Understanding privilege and ethnicity: A Personal Challenge.


(My parents on their wedding day, Nairobi, Kenya, 4 September 1987)

On paper, I am a minority. My mother is black: half Kenyan, half Indian. My father is white. My skin varies from being a light olive to 3-4 shades darker when I am tan. My hair is brown and naturally wavy-curly. My eyes are brown. I have somewhat non-caucasian features, but my heritage is pretty indecipherable.

On paper I am a minority, but you wouldn’t necessarily know that when you see me. I come from a upper middle class family, I grew up in Switzerland, I got to travel a lot and I speak fluent english and french. In person, I can perform whiteness. I portray European-ness. But I know nothing else.

For years I have struggled with my mixed ethnicity because I don’t feel either Kenyan or Indian at all. I visited Kenya multiple times, my mother regularly made us chapati and biryani and painted our hands with henna. But at school I hung out with my friends of whom 80% were white. I could eat hundreds of chapatis, but that didn’t make me feel more Indian. I could spend time with a Maasai tribe and bead colorful necklaces for tourists, but that didn’t make me feel more Kenyan.

I have struggled with my ethnicity because although on paper I am a minority, I wasn’t taught that I was. I wasn’t taught my mother’s cultures. I don’t know how to speak swahili or punjabi. This means that I cannot communicate with my grandmother and some of my relatives.
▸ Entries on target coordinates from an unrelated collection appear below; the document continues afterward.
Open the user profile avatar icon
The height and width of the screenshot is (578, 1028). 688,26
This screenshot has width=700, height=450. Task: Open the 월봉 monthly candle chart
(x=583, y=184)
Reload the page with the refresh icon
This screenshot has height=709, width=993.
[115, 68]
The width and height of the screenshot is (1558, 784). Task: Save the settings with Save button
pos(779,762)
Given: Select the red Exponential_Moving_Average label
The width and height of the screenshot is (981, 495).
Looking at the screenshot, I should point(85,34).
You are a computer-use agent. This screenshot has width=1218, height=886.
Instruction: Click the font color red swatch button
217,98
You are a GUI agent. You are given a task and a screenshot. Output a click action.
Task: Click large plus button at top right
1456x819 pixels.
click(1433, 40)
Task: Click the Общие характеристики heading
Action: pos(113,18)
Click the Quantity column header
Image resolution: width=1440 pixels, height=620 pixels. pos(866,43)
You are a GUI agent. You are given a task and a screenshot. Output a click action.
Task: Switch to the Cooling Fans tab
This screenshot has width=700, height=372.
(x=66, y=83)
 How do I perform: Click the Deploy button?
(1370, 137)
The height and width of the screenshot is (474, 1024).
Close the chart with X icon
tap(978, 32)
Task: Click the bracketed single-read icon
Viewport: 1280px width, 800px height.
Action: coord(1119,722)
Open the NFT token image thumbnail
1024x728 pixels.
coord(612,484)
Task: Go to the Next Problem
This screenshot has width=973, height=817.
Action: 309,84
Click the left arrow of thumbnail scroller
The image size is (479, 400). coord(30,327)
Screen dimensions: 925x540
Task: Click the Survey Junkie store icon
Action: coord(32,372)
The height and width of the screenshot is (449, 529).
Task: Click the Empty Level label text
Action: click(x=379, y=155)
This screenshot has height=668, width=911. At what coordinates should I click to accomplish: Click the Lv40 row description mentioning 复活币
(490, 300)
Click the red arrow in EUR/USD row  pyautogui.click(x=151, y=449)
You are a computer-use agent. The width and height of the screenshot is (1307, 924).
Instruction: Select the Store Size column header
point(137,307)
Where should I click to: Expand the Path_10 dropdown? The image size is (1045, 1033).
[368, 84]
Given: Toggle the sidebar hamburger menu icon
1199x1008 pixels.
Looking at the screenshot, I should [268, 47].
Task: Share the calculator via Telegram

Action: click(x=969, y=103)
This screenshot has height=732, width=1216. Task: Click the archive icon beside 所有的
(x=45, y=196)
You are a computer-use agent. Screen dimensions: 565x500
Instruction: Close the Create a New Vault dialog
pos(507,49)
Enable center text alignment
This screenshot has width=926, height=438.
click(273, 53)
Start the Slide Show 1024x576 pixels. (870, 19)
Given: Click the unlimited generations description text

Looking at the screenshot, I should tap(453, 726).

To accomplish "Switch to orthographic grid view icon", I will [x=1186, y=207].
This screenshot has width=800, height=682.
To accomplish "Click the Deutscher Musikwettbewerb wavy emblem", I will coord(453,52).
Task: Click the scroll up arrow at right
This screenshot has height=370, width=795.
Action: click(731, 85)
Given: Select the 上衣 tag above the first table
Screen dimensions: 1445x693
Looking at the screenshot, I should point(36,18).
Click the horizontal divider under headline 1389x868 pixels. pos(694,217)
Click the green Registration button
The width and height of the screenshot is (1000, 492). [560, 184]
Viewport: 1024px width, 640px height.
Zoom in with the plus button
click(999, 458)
I know little about being Kenyan or Indian, I have little in common with the maternal side of my family. My mother made me white, she denied me half of who I am.

This is a rupture of my identity. I only know my whiteness and I feel guilty about this. I hate that I can only perform whiteness.

I have been piecing together the ways in which my whiteness is a privilege, because understanding privilege is a good way to stop ignorance towards other minorities. Just because my mother is black does not mean that I have had the same experience as her. I cannot claim to understand the struggle of black women.

Learning about my privilege allows me to see the many incarnations of racism in the United States although it shelters me from experiencing systemic racism. The only forms of oppression that I have ever experienced are because of my gender.

I have however, experienced micro-aggressions based on my ethnic background, I have been told after I explained my heritage that,

“You’re lucky because you don’t look that black.”

Or the very common,

“You can’t be Swiss, you don’t look Swiss.”

Here in the US, people are sometimes uncomfortable when I reveal my non-whiteness or my Swiss nationality. All of a sudden I am not familiar, I am foreign, I’m not really American.

I am still absorbing the ideas of not quite identifying with my lost cultures but there are certain steps in my life that I would like to take in order piece together the bits of my life which I feel are missing.

In the following months and years I will be researching and reading about Indian and Kenyan feminism, I will read more literature from both too. I would like my ethnic background to help define my feminism. Who we are as people defines the goals we have and the changes we try to bring. Multi-ethnicity or bi-racial feminism is something that I am very excited to learn about and define for myself, and maybe some others too.